─── Extracted material

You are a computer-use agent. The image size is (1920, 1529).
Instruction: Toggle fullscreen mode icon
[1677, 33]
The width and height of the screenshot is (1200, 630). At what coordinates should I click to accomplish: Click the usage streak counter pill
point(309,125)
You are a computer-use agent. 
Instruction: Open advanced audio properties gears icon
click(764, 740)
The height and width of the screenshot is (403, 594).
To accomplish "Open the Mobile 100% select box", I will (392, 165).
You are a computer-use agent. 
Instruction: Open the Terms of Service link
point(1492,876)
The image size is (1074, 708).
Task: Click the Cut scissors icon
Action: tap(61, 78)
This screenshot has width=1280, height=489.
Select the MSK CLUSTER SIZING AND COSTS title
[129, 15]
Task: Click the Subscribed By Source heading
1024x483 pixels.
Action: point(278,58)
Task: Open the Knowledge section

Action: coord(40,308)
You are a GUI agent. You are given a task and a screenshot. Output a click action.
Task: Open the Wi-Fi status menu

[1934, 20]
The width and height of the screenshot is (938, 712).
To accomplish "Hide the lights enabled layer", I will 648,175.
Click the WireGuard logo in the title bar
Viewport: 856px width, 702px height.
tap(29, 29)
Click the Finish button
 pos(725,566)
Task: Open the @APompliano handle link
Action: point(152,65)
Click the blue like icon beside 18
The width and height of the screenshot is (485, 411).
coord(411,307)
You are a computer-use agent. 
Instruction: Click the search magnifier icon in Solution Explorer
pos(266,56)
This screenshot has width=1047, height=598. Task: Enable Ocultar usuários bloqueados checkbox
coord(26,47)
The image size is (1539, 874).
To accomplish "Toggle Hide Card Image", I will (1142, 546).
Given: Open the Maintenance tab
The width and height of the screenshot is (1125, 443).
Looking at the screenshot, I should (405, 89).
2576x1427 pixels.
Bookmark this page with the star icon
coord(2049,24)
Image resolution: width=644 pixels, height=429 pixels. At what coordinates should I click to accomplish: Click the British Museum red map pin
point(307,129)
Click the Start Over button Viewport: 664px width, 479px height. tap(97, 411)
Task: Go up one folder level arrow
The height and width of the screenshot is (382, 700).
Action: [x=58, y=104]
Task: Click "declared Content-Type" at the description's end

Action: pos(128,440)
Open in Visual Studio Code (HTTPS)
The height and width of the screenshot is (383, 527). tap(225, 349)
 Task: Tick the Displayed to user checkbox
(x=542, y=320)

──────

**Objective**
Collect every line of the listing above that contains the string "coordinates". Uppercase and lowercase letters count as different.

**Solution**
The width and height of the screenshot is (1200, 630). At what coordinates should I click to accomplish: Click the usage streak counter pill
Image resolution: width=644 pixels, height=429 pixels. At what coordinates should I click to accomplish: Click the British Museum red map pin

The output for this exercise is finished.